Microlithographic manufacturing systems and microscopic inspection systems continue to evolve for imaging smaller and smaller feature sizes. Ultimately, the minimum feature size depends upon the wavelength of the illumination. Shorter wavelengths are required for smaller feature sizes. Imaging systems now successfully operate at wavelengths as small as 193 nanometers, but the next generation of microlithographic imaging is expected to operate at even smaller wavelengths of around 157 nanometers. Microscopic inspection systems are also being developed to operate at the smaller wavelengths.

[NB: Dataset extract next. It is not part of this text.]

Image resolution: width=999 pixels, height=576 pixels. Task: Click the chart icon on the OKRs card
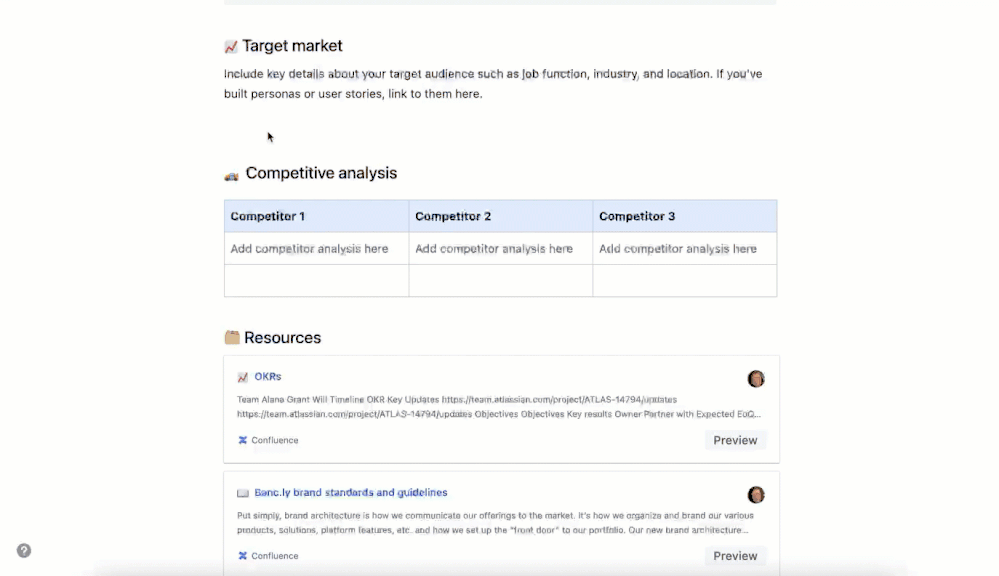point(240,376)
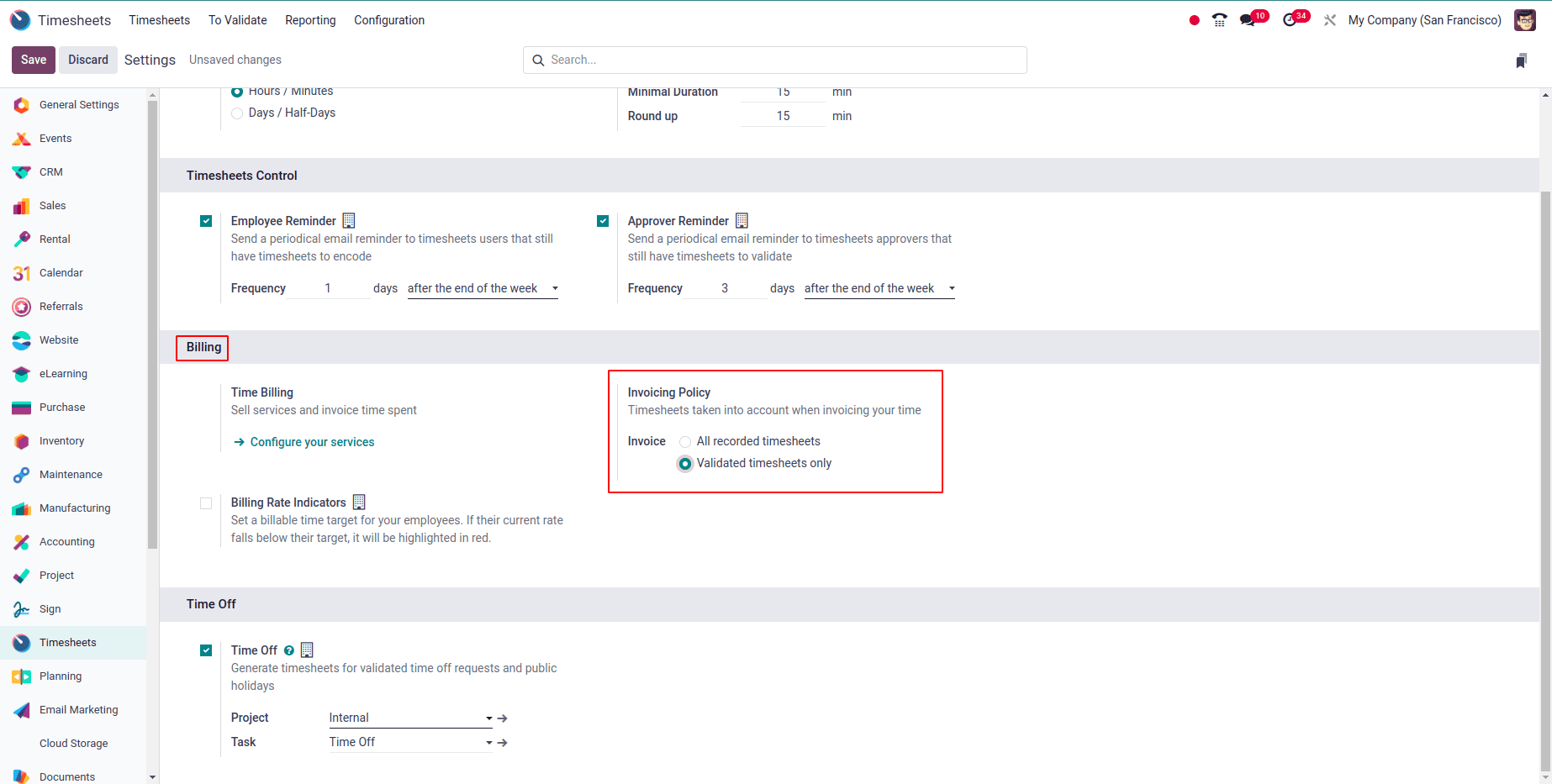Open Inventory settings from the sidebar
Screen dimensions: 1552x784
click(x=61, y=440)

Not many materials have appropriate optical characteristics for producing images at wavelengths of light within the deep-ultraviolet spectrum near 157 nanometers in wavelength. The most promising candidate is calcium fluoride (CaF2), which has a cubic crystalline structure. However, calcium fluoride (CaF2) has been found to exhibit an intrinsic birefringence at 157 nanometer wavelengths. No birefringence is evident for light rays normal to the crystal's {111} planes; but rays with angular departures, which involve transmissions through other planes (e.g., {110}, {101}, and {011} planes), produce birefringence that increases at different rates in different directions. Peak birefringence is apparent in three evenly spaced directions, which is referred to as “three-fold symmetry”.
A number of solutions have been proposed to avoid or reduce the intrinsic birefringence. Some work is underway mixing crystalline materials with opposite birefringence, such as mixing barium fluoride (BaF2) with calcium fluoride, to produce a compound crystalline structure that is free of birefringence through a range of directions. Another approach assembles optical elements made of different materials having opposite signs of intrinsic birefringence for diminishing cumulative effects of birefringence.
A single birefringent material (e.g., calcium fluoride) has also been proposed for use among multiple optics that are relatively varied in angular orientation around an optical axis to balance the effects of birefringence in different directions. This procedure is referred to as clocking. For example, the peak birefringence of calcium fluoride occurs in three evenly spaced directions around the axis of the (111) plane. Successive optics can be arranged with their (111) plane's axis aligned with a common optical axis but each angularly rotated by different amounts around the common optical axis (i.e., clocked) to evenly distribute the directionally sensitive birefringence. Similar clocking effects can be achieved by orienting other of the crystal's planes, such as the crystal's {001} or {110} planes, normal to the optical axis and rotating successive optics by different amounts around the optical axis.
Imaging systems containing optics made from amorphous materials can also exhibit similar birefringence effects, particularly where light rays depart significantly from the optical axis, such as in systems with high numerical aperture. Such birefringence is generally evenly distributed around the optical axis.